Wednesday, May 13, 2009

Desert Copts

Yesterday I was looking to confirm a name of one of my father's friends and was rereading his autobiography Far Away Places With Strange Sounding Names. I found the name but in doing so came across this little anecdote regarding a drilling project in Egypt:

Our proposed drill site was approximately 30 kilometers west of the highway between Cairo and Alexandria. The driving instructions to the rig were rather easy. Drive to the "Halfway House", a petrol station and restaurant - the only building on this 400 kilometer road between the two cities, and turn left. While surveying the site where we planned to drill, I did a little exploring of the area. I was roughly 20 kilometers northwest of the drill site and came across a remarkable community. I had crossed over a sand dune and saw before me a small basin oasis, perhaps 2 kilometers in diameter. In the center was what looked like a mud-walled fort straight out of a "Beau Geste" movie. I drove on down to the front door, got out of my Land Rover, and encountered "Bernard", a monk.

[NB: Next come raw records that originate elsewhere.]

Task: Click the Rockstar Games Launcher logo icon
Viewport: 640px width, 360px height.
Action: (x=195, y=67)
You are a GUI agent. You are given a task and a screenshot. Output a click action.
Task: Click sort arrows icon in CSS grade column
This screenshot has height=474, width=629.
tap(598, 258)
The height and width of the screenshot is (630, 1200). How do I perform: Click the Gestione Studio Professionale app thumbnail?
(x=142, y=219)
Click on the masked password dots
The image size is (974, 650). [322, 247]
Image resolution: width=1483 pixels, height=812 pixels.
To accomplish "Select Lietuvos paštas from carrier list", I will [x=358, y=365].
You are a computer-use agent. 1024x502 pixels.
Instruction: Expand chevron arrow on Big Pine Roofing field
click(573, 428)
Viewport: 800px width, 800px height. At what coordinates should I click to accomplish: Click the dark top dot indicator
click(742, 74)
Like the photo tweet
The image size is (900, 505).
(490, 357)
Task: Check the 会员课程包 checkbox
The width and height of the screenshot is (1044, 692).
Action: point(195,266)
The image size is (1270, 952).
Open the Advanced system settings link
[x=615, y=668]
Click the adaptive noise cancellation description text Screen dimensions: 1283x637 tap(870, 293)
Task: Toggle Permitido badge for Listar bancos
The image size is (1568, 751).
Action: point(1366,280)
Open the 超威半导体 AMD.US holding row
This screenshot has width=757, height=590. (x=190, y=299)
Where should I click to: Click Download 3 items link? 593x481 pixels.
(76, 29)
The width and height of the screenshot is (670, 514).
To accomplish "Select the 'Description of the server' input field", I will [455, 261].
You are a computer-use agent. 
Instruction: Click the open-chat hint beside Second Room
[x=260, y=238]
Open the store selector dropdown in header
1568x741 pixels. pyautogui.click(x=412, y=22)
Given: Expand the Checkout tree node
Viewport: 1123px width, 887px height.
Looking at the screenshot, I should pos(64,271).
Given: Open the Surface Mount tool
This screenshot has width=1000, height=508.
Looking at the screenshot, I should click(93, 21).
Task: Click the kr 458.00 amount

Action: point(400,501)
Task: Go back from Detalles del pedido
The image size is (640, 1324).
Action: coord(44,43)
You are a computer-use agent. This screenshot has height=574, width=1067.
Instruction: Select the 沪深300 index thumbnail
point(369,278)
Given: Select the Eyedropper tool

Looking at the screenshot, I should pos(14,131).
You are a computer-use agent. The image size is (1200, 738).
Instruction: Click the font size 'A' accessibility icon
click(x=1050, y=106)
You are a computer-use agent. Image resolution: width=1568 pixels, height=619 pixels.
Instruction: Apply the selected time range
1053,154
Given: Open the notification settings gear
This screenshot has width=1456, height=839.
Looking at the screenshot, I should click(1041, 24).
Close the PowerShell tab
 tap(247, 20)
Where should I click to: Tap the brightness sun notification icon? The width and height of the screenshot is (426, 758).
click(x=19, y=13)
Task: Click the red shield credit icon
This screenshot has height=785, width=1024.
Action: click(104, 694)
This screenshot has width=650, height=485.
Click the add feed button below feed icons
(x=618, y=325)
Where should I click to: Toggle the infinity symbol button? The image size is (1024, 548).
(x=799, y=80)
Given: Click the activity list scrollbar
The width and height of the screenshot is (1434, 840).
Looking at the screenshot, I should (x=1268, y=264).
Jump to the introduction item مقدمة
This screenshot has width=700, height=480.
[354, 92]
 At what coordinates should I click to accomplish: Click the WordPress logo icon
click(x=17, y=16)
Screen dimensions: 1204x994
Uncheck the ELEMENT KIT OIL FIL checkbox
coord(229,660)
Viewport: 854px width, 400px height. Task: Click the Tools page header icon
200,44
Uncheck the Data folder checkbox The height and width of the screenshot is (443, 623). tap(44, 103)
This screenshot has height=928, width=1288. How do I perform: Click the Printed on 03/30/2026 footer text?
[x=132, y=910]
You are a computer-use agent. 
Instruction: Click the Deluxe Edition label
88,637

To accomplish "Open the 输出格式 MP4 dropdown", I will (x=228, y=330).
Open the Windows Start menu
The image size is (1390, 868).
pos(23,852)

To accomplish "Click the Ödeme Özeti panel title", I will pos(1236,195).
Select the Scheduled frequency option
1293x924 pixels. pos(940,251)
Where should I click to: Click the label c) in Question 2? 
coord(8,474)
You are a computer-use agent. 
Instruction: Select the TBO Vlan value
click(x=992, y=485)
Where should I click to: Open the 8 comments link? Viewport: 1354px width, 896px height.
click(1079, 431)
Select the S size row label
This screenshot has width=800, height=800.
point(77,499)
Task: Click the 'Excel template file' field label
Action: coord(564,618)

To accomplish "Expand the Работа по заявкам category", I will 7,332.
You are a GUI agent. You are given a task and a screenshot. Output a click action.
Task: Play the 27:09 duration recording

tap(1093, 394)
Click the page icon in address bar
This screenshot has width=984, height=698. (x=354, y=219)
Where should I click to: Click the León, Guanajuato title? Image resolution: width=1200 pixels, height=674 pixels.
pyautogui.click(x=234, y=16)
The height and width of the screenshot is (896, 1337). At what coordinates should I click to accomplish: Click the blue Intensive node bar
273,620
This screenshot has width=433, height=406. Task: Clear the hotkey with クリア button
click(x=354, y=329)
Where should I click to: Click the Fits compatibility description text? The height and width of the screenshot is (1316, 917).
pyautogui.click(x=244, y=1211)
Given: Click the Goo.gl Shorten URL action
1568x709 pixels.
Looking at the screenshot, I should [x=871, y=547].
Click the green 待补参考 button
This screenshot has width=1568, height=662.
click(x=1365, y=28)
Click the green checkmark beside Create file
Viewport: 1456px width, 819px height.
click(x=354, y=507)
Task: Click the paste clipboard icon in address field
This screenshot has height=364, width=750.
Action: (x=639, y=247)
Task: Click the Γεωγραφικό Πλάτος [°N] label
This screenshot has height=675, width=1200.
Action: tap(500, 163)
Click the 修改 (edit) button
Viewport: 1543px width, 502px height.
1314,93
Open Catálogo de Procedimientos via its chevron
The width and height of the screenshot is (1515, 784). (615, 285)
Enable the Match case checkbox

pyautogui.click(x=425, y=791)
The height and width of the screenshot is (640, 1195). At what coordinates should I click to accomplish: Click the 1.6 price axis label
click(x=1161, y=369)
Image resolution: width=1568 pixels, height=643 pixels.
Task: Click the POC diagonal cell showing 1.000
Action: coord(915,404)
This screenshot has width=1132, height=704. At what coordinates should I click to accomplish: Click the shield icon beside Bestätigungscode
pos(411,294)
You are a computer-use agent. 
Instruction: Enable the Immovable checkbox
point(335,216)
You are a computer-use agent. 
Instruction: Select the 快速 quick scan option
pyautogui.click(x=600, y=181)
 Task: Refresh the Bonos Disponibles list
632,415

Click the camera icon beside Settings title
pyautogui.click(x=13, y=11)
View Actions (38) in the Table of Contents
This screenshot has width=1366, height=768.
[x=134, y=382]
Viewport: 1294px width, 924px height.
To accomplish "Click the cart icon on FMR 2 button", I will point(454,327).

I had stumbled on a Coptic Christian Monastery, in an otherwise, uninhabited desert. There were about 35 monks living there, more or less self-sufficient and independent of the world outside. They had a water well which allowed them to grow crops and raise goats and sheep, all inside the one hectare area surrounded by the walls. According to Bernard, they spent six hours per day at worship or in prayer. The rest of their waking hours were spent tending the crops and animals. Bernard gave me a tour of the chapel and living quarters. The chapel was decorated quite ornately, but the living quarters gave true meaning to the word, simplistic. I didn't feel it appropriate to inquire, "why the hell are you spending your life like this", but that was certainly the uppermost question in my mind. History teaches us that men have been living in monasteries since religion was invented, but I can't even begin to understand why. Bernard invited me to join them for the evening meal. I was, however, getting a bit nervous about finding my way back to civilization before dark, so I declined, thanked him for the tour and headed back to town. It was a unique experience, best described as "baffling".

Perhaps one answer is in the environment of the desert monasteries. Last night I finished Alan Moorehead's A Late Education and in it came across this passage. Moorehead is describing the effect of the desert upon him and his companions in the early days of the war when the massive armored build-up had yet to occur:

And yet the story of the desert war seemed to write itself. There never was a place which so moved one to composition. Within an hour of arriving in the desert ideas came crowding into one's mind, and if there was no action for days together it made no difference. Life there was so completely abnormal that the first element of a newspaper story was always present: the element of contrast, the spectacle of familiar people (in this case the soldiers) reacting to a strange place. But the real reason why the war correspondents did rather better in the desert than anywhere else was because the issues were simple. There were no distractions, no cities, no railroads, shops, cinemas, markets, farms, children or women. There was no fifth column, and there were no politics. We never saw money or crowds or animals or hills and valleys. We saw the arching sky and the flat desert stretching away on every side. Consequently the small incident (as distinct from the set-piece battle) achieved a significance it would never have had in Europe or the tropics, and we saw it clearly, we saw all round it, we knew its beginning and its effect. Certiainty of detail like this seldom falls to the journalist. He works at such speed he has no time for a methodical checking of his facts and so he has to hedge, to qualify, to suggest rather than to state a fact. In the desert it was much easier. We could state a thing boldly because we saw it in isolation, and most events other than the actual battles came as clearly before our eyes as a single ship at sea. Moreover our own lives were simple.



The desert had an antiseptic effect upon nearly everyone who went there in the war. That is to say it destroyed most of the small indulgences and even the vices that eat like parasites into our lives in normal times. In this immense untenanted space it was nearly impossible to commit any of the deadly sins; the food was appalling (mostly bully beef and biscuit), liquor virtually non-existent, and so the glutton inside oneself withered away. In the complete absence of women, even of pornographic books, advertisements and entertainments, there was no stimulus to sexual desire except that which was self-induced by dreams and secret memories; and even the echoes of such vicarious, unanswered lust tended to to grow faint after a time. It was absurd to be avaricious, envious or jealous where no one had any possessions or privileges to speak of, and the desert by its very nature compelled the slothful man to bestir himself in order to remain alive. Then, too, the fear of death and wounding in this distant place was a mighty destroyer of pride. This enforced monasticism might, of course, in itself have been more deadly, more stultifying, than any sin, had not the desert provided its own distractions and its own bizarre rewards.